Topic: Funeral and Burial Instructions
ESTATE PLANNING: FUNERAL AND BURIAL INSTRUCTIONS
By Milton Babirak, JD, LLM | Babirak Carr, PC | Sterling, VA
Sometimes people have strong feelings about the disposition of their remains upon death including their funeral and burial services. Perhaps they want a traditional burial or maybe they want to be cremated. Also, people may want to specify and organize the details of their funeral and burial services. It is natural to plan for this but it is emotionally hard work. There are several ways to do this planning: in the will, by oral or written instruction or by a formal designation authorized by statute.
Planning by Will. At first, you might think about planning these matters by including a provision for the disposition of your remains or funeral and burial instructions in a will. Surprisingly, this is rarely done. It is just not practical to do this in a will. Quite commonly, the will is not found or read until well after death and so any provision in a will is discovered too late to be much good.

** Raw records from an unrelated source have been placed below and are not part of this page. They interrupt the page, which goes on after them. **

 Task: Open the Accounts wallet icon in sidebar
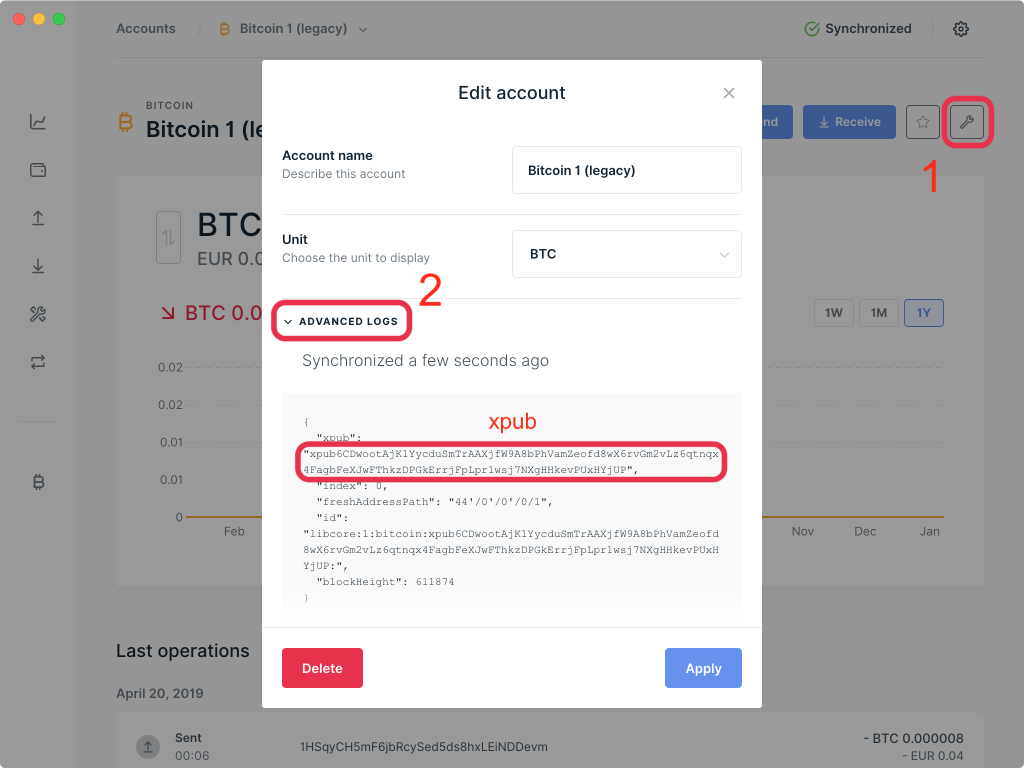coord(38,170)
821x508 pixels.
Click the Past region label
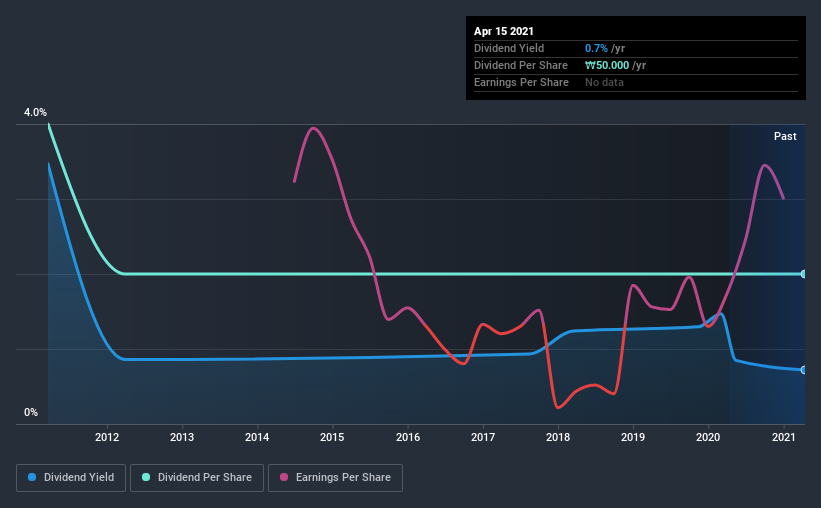tap(785, 136)
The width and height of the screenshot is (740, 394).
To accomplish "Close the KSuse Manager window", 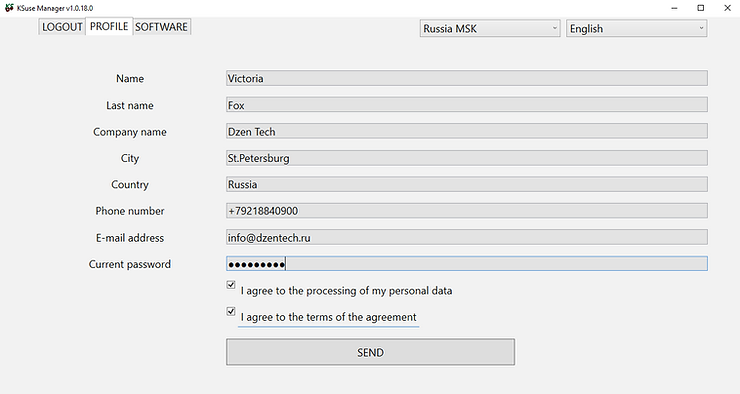I will point(727,8).
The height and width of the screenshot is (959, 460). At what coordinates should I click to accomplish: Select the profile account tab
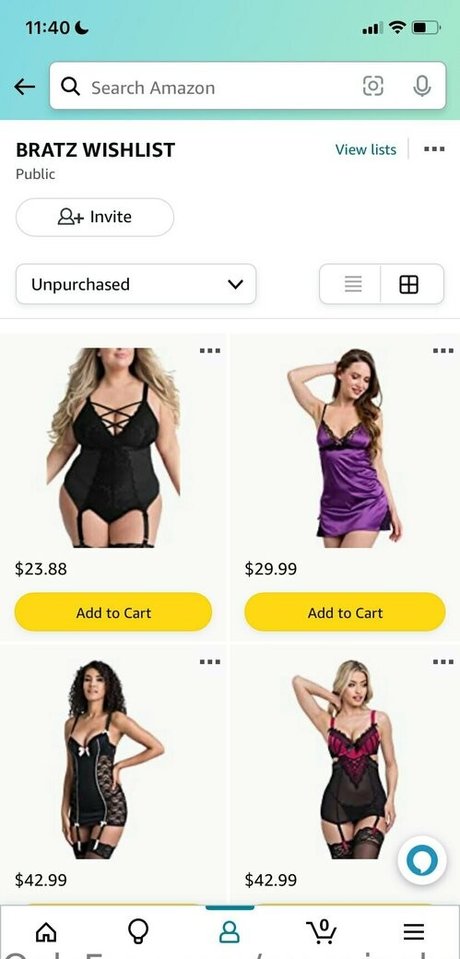click(229, 931)
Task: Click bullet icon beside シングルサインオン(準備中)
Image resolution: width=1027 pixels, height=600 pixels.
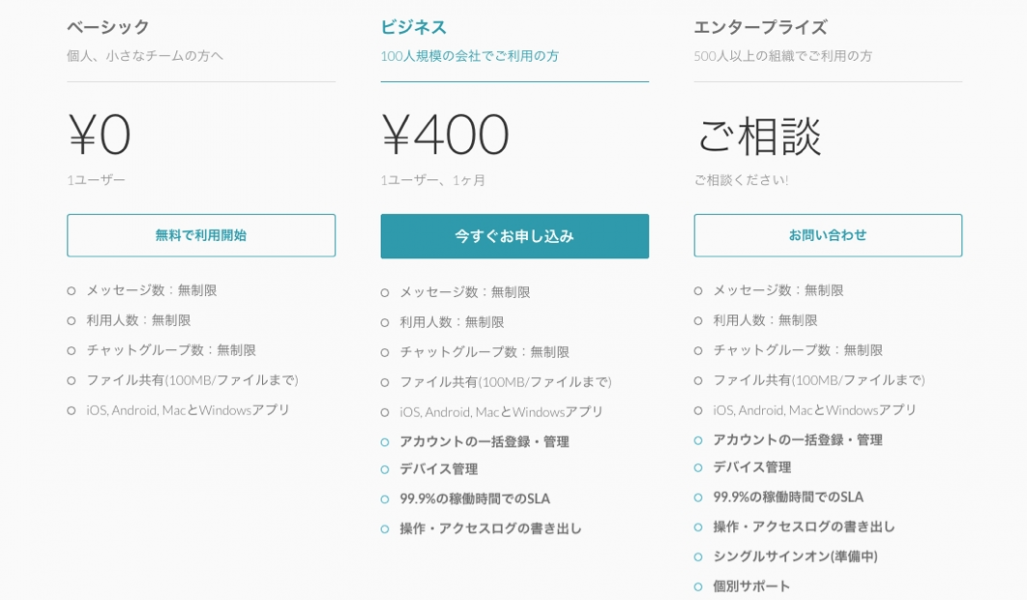Action: coord(698,557)
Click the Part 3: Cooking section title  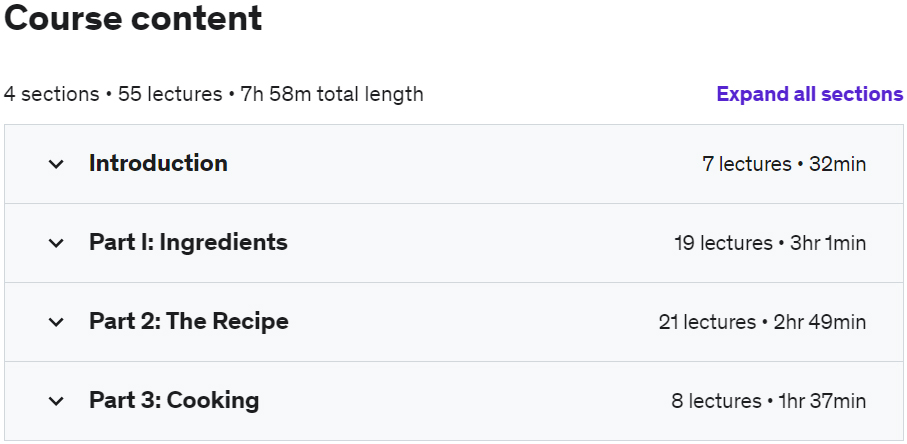pyautogui.click(x=174, y=400)
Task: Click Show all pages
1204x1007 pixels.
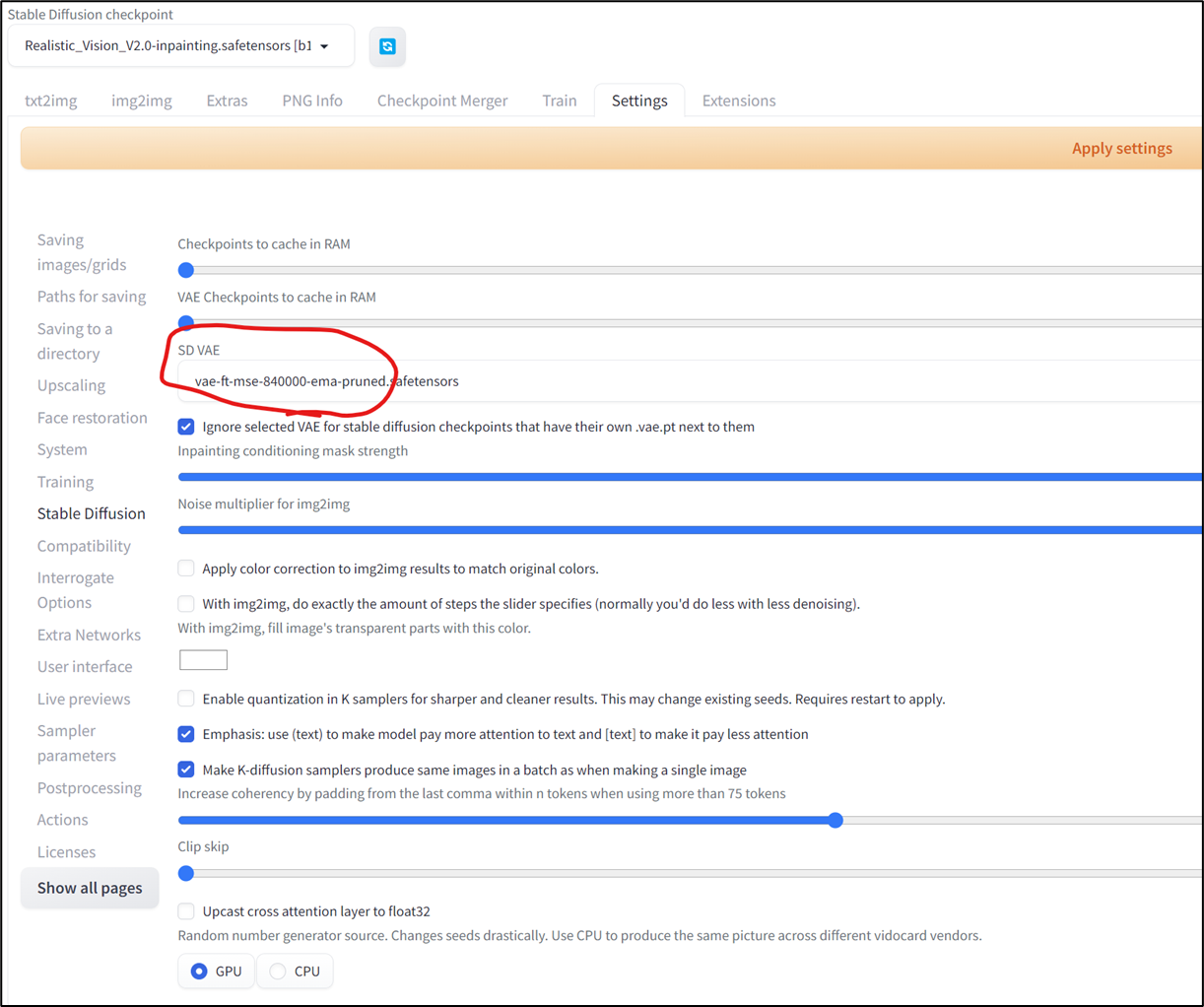Action: pyautogui.click(x=90, y=887)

Oral or Written Instructions. If you have someone you can trust, it is commonly the case that you tell them your wishes in these matters and they make the required arrangements when the time comes. This is simple and easy. It also may be problematic. What if that person has moved or is ill? What if the instructions are too detailed or numerous to leave to memory? Probably a better solution is to write a letter, sometimes referred to as a post mortem letter, instructing a close friend or family member what to do. Therein, you can also name a successor if the friend or family member cannot do it and you can be as detailed as you like.
Planning by Statute. Virginia statute 54.1-2825 permits a person to formally designate in writing an individual to make arrangements for the person’s burial or disposition of the person’s remains upon the person’s death. In certain situations where you want to make sure these matters are taken care of or where a person has strong desires on these matters, the use of a formal written designation by statute will ensure that your wishes will be carried out.